Abstract
Skjold is a mature, water flooded fractured chalk oilfield in the Danish North Sea. A satellite to the Gorm complex, it has been on production since 1982 and has produced 300 million stb of an estimated 790 million stb initially in place (38% recovery factor to date). The field is operated by water injection due to insufficient aquifer support. One major current challenge is that many of its wells produce at >95% water cut. The main reason is that a large proportion of the injected water is recycled through the same parts of the reservoir which are by now already well swept. These are often highly fractured areas of the field, connected via specific zones in the injection and production wells. The result is that large quantities of unproduced oil remain behind pipe at production wells.

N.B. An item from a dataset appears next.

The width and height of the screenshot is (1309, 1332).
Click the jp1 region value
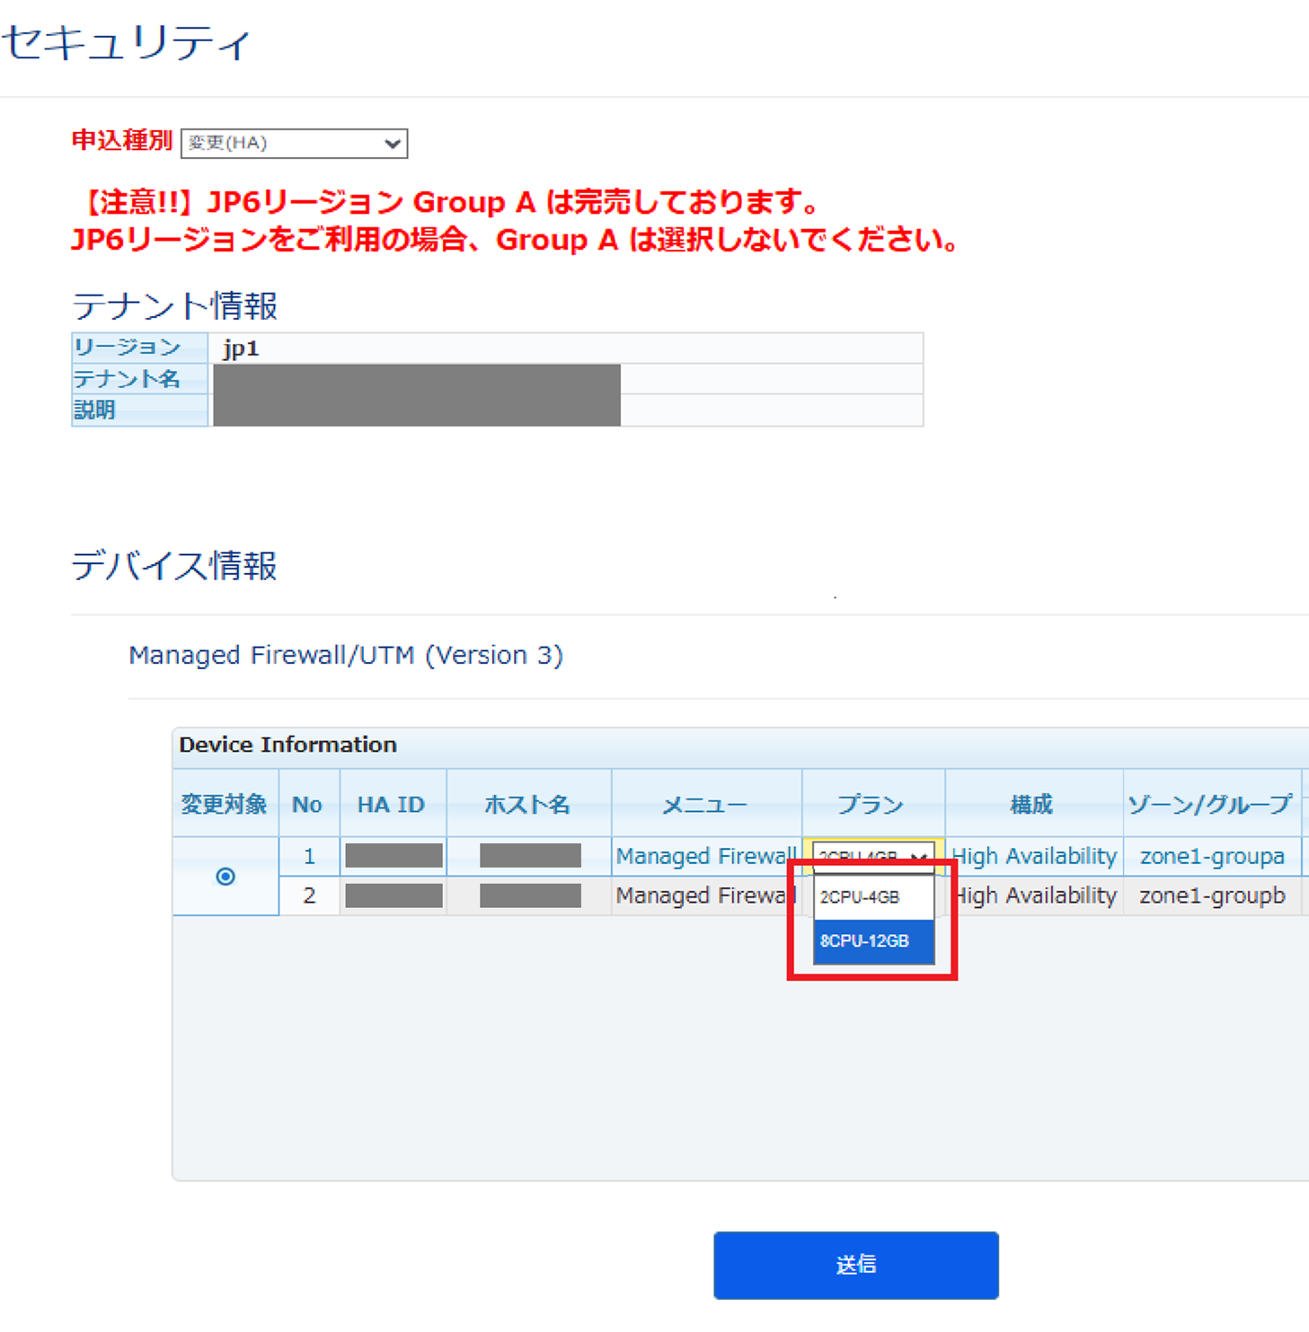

A project called Skjold LTRO (Locate the Remaining Oil) was set up with the intention of identifying viable ways to increase the Skjold production and reserves. An initial data grounding exercise was undertaken where the rich Skjold static and dynamic dataset was thoroughly analysed. From this, significant insight was gained into how the Skjold reservoir is plumbed together. The natural progression was to integrate all the data and learnings, utilising the well-established platform of dynamic reservoir simulation. Concurrent data interpretation with permanent interaction across disciplines was key to arrive at a sound understanding of the complex fracture network which dominates Skjold reservoir fluid flow.
The work has led to the identification of multiple Skjold well intervention and water injection optimization opportunities: Throughout 2016, reduced water injection was trialled at specific Skjold wells. The trials have led to a sustained increase in field oil production potential of around 20%, as well as lowering operational expenditure (OPEX). A campaign of well interventions, based on the project learnings, has also been carried out in 2016. Finally, the project work has revealed that, several years prior to the end of field life, significant further value can potentially be added through completely shutting in the Skjold water injection, partly as a result of the pressure depletion leading to increased recovery from solution gas drive.
This paper describes how reservoir management is being approached for a late-life North Sea fractured chalk oilfield in a low oil price environment.